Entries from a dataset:

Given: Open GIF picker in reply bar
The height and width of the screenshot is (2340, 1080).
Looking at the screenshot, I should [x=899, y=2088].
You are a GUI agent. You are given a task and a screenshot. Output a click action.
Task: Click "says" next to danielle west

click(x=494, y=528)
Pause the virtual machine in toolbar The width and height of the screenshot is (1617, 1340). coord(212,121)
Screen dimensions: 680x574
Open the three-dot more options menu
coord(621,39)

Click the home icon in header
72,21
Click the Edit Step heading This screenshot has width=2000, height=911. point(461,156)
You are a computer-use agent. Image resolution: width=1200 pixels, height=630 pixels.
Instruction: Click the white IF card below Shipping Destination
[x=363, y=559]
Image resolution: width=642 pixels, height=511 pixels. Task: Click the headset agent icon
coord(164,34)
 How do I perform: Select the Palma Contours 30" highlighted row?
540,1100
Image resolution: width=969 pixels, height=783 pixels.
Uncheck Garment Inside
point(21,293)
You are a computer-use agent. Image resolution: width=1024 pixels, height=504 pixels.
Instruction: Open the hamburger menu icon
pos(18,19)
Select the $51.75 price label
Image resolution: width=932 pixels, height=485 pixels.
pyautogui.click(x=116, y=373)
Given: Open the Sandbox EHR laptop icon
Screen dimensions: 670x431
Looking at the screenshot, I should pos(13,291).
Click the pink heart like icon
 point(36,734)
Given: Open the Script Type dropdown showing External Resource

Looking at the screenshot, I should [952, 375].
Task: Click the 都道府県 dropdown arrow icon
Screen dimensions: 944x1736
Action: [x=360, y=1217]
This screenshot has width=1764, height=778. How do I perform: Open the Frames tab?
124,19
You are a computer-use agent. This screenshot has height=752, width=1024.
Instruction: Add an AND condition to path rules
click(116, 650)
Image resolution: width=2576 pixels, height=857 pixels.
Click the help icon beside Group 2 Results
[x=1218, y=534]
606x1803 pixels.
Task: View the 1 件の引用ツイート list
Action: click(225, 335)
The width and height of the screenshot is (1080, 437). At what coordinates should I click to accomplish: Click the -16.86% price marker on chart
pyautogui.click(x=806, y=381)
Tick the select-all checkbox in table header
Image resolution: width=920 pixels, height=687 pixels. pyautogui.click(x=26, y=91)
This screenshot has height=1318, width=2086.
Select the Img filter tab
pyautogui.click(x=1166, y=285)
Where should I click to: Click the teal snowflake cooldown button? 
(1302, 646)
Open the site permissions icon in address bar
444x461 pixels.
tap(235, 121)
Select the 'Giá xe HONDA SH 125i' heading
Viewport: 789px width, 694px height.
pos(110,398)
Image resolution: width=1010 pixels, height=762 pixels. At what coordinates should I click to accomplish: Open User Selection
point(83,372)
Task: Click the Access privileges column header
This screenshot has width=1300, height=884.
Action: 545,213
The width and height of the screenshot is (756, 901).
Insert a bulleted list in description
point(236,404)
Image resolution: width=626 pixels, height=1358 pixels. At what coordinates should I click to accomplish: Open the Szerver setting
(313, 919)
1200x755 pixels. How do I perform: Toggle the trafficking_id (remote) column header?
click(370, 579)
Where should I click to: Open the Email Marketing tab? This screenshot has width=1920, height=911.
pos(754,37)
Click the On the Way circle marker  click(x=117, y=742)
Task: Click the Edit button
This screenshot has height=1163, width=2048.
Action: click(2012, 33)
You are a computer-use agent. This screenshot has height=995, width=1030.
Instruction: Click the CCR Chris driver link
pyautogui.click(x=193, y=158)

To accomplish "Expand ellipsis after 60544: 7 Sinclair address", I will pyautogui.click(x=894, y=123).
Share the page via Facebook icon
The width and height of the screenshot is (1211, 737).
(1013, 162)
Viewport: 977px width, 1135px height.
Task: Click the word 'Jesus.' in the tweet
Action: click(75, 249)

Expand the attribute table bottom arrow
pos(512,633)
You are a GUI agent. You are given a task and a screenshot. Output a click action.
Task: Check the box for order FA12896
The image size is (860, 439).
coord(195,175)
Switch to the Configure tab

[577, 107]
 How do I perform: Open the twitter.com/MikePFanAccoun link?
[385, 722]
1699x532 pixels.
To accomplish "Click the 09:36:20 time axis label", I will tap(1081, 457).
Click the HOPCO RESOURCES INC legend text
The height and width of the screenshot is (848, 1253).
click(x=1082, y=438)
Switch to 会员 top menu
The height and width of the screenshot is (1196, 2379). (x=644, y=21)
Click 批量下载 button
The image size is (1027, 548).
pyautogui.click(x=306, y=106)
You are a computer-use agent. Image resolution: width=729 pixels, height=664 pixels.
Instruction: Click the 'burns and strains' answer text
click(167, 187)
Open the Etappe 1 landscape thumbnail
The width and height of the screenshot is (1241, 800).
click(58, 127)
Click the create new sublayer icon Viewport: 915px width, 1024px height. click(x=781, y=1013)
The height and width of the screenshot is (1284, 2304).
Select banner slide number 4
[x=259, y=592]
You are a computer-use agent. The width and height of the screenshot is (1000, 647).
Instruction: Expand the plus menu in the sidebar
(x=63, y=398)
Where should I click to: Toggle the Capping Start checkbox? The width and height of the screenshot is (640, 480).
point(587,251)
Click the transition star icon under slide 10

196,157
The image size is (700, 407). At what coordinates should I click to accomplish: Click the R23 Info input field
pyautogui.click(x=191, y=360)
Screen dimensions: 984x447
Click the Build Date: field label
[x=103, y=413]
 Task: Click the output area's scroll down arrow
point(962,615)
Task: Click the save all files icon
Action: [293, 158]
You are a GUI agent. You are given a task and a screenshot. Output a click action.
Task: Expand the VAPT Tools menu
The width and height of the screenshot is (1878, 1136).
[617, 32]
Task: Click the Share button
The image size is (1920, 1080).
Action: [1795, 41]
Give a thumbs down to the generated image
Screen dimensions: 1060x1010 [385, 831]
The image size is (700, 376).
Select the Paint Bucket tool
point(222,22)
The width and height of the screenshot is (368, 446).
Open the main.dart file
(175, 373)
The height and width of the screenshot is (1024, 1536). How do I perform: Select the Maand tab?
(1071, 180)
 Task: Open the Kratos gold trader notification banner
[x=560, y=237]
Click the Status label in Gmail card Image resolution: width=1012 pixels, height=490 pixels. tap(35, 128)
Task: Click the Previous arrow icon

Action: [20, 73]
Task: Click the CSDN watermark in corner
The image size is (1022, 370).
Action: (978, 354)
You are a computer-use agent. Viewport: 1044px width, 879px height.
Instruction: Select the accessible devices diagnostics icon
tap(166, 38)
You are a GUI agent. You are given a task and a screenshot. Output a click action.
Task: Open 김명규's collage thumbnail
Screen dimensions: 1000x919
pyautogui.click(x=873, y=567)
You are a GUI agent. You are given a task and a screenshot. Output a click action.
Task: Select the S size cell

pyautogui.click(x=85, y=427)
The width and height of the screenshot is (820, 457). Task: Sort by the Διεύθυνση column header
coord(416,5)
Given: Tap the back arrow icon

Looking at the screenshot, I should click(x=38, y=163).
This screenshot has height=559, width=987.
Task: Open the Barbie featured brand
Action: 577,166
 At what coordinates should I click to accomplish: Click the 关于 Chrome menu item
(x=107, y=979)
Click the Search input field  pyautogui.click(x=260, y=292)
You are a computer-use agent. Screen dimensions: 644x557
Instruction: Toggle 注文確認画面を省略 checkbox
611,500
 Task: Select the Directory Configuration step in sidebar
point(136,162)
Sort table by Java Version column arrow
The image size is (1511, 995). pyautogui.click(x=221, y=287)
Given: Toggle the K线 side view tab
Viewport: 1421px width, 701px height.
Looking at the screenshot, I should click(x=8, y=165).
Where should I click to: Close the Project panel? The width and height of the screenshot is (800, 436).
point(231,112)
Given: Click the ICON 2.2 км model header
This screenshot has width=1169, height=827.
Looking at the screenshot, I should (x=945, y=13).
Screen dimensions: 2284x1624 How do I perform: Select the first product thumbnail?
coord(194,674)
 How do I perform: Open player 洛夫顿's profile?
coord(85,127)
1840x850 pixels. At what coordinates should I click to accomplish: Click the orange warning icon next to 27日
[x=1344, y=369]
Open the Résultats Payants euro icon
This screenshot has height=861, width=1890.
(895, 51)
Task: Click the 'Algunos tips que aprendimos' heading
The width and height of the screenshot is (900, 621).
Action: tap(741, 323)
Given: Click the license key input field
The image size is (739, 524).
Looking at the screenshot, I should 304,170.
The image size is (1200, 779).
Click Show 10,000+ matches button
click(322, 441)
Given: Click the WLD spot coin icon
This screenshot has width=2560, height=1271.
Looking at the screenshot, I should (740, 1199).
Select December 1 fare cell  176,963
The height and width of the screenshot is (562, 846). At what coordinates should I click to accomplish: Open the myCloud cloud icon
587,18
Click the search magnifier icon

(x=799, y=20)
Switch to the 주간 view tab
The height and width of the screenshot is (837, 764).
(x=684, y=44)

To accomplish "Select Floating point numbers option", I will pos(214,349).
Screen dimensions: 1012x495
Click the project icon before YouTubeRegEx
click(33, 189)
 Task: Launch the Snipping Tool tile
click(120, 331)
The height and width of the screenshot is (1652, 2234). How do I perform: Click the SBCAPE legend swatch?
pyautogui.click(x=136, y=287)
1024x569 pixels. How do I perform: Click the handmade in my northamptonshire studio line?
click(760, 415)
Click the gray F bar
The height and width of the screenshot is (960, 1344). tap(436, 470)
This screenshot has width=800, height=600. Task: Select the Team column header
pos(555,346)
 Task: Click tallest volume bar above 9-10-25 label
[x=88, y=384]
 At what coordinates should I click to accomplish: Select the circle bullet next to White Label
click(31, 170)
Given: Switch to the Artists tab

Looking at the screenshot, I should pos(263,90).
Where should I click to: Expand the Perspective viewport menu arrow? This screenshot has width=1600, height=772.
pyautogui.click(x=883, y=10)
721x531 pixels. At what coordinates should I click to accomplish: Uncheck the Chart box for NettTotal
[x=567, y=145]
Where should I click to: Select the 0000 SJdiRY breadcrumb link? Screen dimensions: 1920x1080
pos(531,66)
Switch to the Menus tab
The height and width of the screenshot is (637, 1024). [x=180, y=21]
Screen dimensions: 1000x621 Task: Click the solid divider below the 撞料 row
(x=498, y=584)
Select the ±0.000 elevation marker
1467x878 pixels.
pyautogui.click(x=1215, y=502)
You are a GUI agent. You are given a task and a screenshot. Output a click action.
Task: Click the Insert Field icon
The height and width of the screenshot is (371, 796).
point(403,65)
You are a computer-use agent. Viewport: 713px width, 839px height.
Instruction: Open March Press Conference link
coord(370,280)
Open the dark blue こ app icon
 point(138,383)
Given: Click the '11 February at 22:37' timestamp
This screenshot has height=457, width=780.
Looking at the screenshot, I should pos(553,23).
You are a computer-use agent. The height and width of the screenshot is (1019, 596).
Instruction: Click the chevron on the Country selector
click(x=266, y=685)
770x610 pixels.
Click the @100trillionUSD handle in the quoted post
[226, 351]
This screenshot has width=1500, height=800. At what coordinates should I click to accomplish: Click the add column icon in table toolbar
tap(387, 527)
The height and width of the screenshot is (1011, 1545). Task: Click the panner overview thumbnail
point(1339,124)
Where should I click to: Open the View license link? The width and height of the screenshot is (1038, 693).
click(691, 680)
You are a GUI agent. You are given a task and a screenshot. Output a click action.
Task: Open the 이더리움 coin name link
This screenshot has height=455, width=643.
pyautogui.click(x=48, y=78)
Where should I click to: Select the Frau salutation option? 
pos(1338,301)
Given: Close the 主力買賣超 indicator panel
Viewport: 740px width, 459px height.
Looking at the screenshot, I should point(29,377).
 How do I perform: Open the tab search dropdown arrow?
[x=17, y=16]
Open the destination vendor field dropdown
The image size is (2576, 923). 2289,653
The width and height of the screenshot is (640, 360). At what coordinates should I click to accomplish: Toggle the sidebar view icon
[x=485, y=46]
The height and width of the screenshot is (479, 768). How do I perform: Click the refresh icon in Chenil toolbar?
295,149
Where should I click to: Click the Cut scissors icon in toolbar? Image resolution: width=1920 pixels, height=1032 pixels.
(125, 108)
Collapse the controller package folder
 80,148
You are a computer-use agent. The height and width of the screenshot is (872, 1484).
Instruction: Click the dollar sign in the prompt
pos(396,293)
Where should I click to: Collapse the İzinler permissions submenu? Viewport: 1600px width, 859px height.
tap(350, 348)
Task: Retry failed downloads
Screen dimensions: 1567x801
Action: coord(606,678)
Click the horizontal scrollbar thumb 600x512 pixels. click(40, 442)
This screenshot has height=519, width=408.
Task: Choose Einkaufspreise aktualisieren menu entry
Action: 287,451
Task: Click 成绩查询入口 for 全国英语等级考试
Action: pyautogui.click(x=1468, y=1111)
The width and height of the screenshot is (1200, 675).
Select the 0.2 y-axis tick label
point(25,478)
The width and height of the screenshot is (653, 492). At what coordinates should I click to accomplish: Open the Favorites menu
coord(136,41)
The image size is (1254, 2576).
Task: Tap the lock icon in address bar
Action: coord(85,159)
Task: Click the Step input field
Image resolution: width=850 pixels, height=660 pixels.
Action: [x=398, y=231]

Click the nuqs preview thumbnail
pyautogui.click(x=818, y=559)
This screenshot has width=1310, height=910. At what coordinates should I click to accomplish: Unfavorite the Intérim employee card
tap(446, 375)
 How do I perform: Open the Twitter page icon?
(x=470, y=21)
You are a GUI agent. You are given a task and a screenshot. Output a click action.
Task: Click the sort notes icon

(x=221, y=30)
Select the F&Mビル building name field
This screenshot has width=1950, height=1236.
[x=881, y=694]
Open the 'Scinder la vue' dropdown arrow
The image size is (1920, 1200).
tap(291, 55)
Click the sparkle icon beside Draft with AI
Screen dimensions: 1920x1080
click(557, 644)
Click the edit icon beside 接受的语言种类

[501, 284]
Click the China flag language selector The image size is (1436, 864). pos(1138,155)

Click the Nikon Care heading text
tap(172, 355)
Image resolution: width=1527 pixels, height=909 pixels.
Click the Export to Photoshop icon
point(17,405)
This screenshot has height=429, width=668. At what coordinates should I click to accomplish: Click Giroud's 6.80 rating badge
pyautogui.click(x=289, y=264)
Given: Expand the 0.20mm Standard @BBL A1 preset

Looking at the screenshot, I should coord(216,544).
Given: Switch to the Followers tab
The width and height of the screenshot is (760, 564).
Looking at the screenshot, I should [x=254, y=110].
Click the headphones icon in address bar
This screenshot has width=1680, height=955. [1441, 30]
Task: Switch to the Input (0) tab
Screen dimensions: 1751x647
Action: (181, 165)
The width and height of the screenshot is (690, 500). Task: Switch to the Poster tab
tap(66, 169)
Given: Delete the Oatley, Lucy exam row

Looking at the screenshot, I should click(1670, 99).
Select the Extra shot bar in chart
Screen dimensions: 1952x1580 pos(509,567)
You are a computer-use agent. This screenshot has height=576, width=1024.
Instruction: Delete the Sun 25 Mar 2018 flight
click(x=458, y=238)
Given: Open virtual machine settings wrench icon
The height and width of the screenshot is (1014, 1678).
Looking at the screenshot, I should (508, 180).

EXERCISE DIRECTIONS:
Print the lines of the entries above exactly as they appear, starting with the first line of the entries and ending after the line that contains "coord(164,34)".

ANSWER IN FULL:
Given: Open GIF picker in reply bar
The height and width of the screenshot is (2340, 1080).
Looking at the screenshot, I should [x=899, y=2088].
You are a GUI agent. You are given a task and a screenshot. Output a click action.
Task: Click "says" next to danielle west

click(x=494, y=528)
Pause the virtual machine in toolbar The width and height of the screenshot is (1617, 1340). coord(212,121)
Screen dimensions: 680x574
Open the three-dot more options menu
coord(621,39)

Click the home icon in header
72,21
Click the Edit Step heading This screenshot has width=2000, height=911. point(461,156)
You are a computer-use agent. Image resolution: width=1200 pixels, height=630 pixels.
Instruction: Click the white IF card below Shipping Destination
[x=363, y=559]
Image resolution: width=642 pixels, height=511 pixels. Task: Click the headset agent icon
coord(164,34)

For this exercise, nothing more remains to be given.